Star Trek Into Darkness Writers On John Harrison And The Darkness Of The Title

By David Wharton | Published 11 years ago

This article is more than 2 years old

Benedict Cumberbatch as John HarrisonThere are many mysteries surrounding J.J. Abrams’ upcoming Star Trek Into Darkness. Is John Harrison (Benedict Cumberbatch) really just a codename for some better-known Trek villain? Could you really park the Enterprise underwater? Will the sequel repair and/or improve upon the narrative problems that plagued the first film? And perhaps more important than all of those: why the hell couldn’t they put a damn colon between “Trek” and “Into,” thus rendering the title at least 95% less annoying?

Sadly, we don’t have answers to those questions for you today, but we do have some new insights on the Trek sequel from screenwriters Roberto Orci and Alex Kurtzman. During an interview with Star Trek Magazine, Orci provided a few more details about John Harrison’s backstory, which really just adds some shading to things we already knew, primarily that he has a connection to Starfleet.

He understands Starfleet because he was enlisted in a similar way. Some might see part of the title coming from the fact that he’s kind of a dark shadow of members of our crew.

He too has gone through the process… that some of our crew have gone though, and clearly for some reason it’s failed to bring him over, so I think he represents that part of our heroes.

One of the best Star Trek films ever hinges primarily on a battle of wills between two characters: Kirk and Khan in The Wrath of Khan. While that setup is rich with potential if done well, it doesn’t always work (see Star Trek: Nemesis). And unfortunately, the place where Star Trek Into Darkness may live or die is in the script itself, because once again Orci and Kurtzman are behind the keyboard for this one, along with Damon Lindelof.
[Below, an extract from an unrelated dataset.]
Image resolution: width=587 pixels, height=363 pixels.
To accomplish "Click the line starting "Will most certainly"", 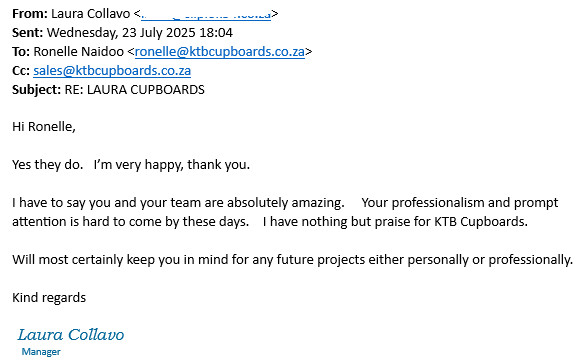I will [292, 260].
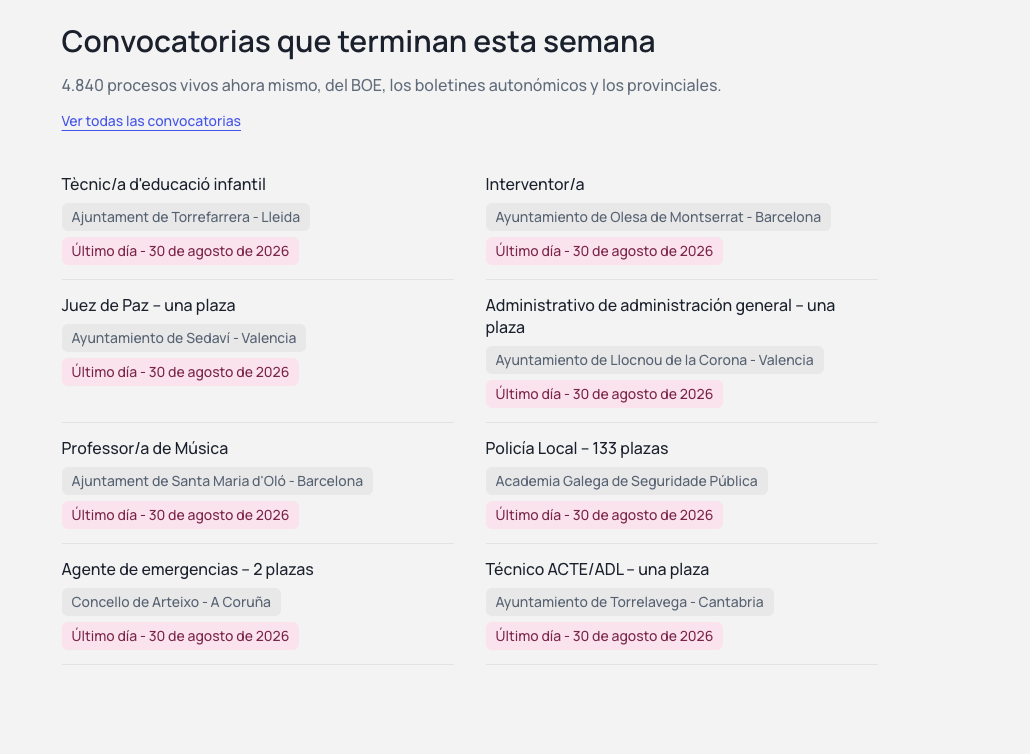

Orci and Kurtzman have a, let’s just say “storied” history, having worked on projects ranging from Hercules: The Legendary Journeys up through Alias and Fringe. On the big screen, they wrote Mission: Impossible III, which was pretty good. They also wrote the first two Transformers movies, which were…not. Hopefully they were channeling more of their MI selves and less of the Transformers side when it came time to write Star Trek Into Darkness (In Search of a Colon). As for Lindelof, well, he wrote the script for Prometheus. Make of that you will. I’m just hoping Into Darkness lives up to its trailers.
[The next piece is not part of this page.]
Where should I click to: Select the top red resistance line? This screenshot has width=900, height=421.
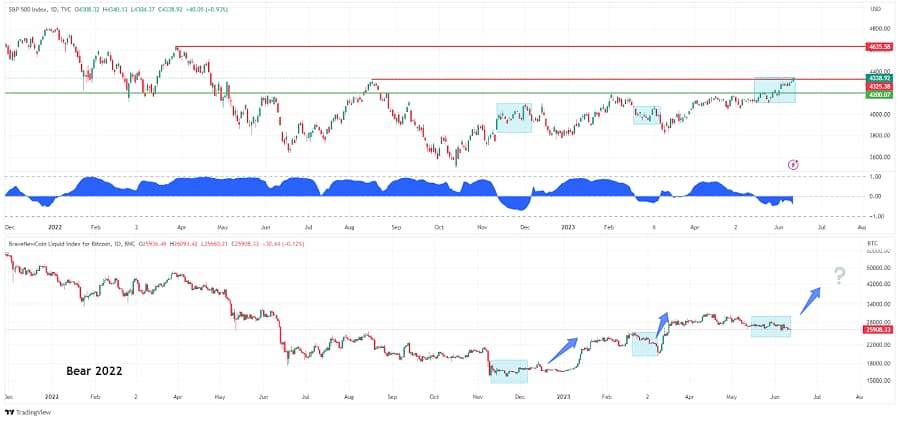519,47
In the same interview, Kurtzman says that, in spite of the inherently darker tone of the Trek sequel, it still contains a core the hopefulness and optimism of Gene Roddenberry’s original vision.

Despite the fact that we are literally going into darkness, I think we all worked very hard to make sure the theme of hope, what hope costs, and what it’s really about, was always alive in how we were designing our story. So we’re pretty consistent with the last movie in terms of dark things happening,but holding on to the light that Roddenberry set up as a basic tenet of the Star Trek universe.

Star Trek Into Darkness opens in theaters on May 17th.